**DESCRIPTION OF THE TASK:** Rewrite all of the rows below, requests included, shifting every coordinate in the answers by adding 121 to each number. Leave the pictures out of your reply.

** begin SOURCE DATA **

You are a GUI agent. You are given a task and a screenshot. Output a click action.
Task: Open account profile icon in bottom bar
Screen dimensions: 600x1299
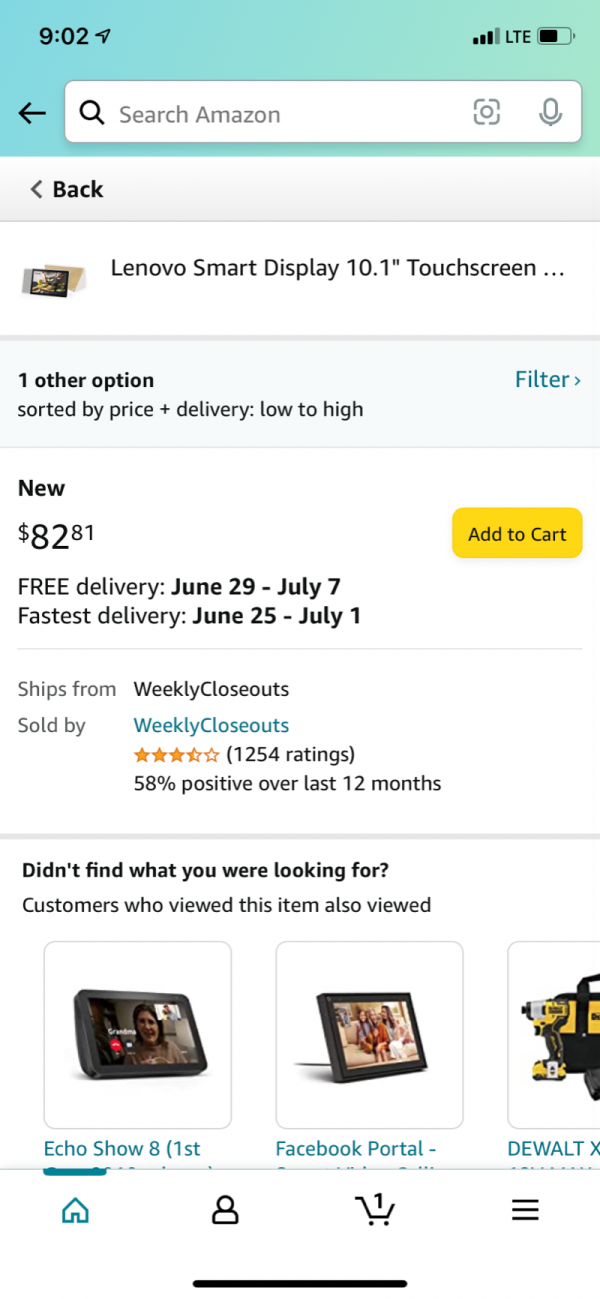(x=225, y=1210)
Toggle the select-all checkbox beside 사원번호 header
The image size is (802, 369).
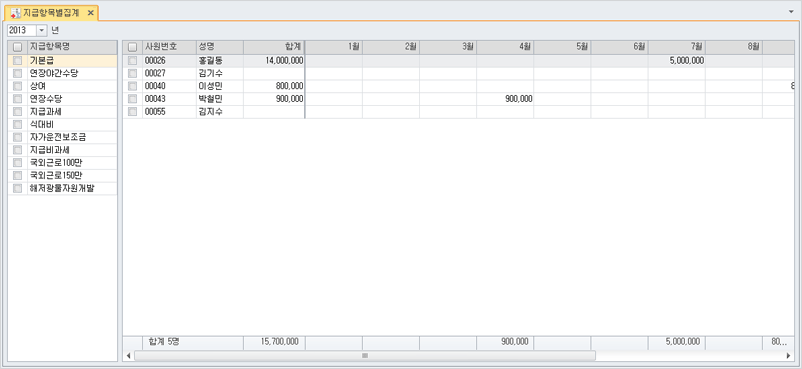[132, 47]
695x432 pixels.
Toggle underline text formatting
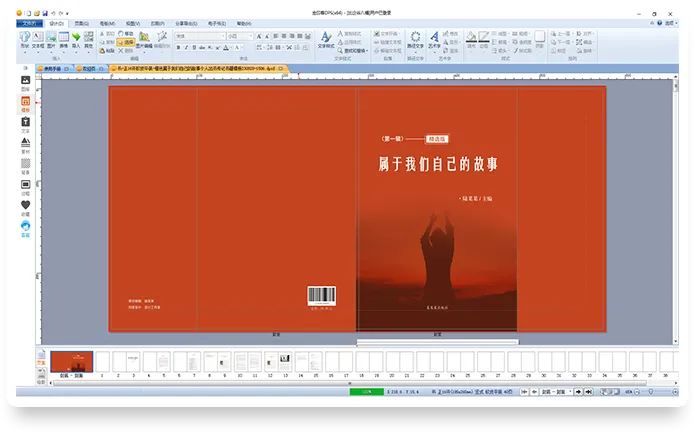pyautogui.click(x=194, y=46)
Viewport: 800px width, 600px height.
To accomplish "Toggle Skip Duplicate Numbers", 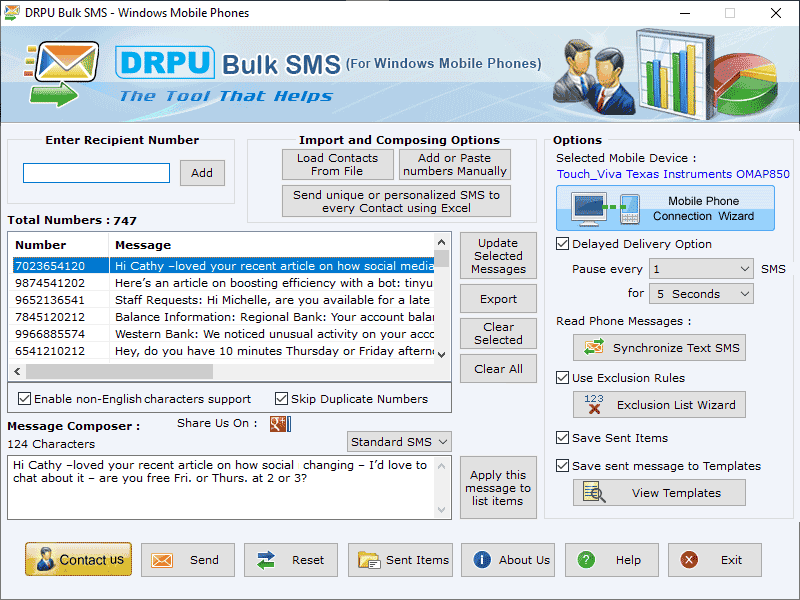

** end SOURCE DATA **

**ANSWER IN FULL:**
You are a GUI agent. You are given a task and a screenshot. Output a click action.
Task: Open account profile icon in bottom bar
Screen dimensions: 600x1299
(x=346, y=1331)
Toggle the select-all checkbox beside 사원번호 header
The image size is (802, 369).
[253, 168]
695x432 pixels.
Toggle underline text formatting
pyautogui.click(x=315, y=167)
Viewport: 800px width, 600px height.
To accomplish "Toggle Skip Duplicate Numbers", 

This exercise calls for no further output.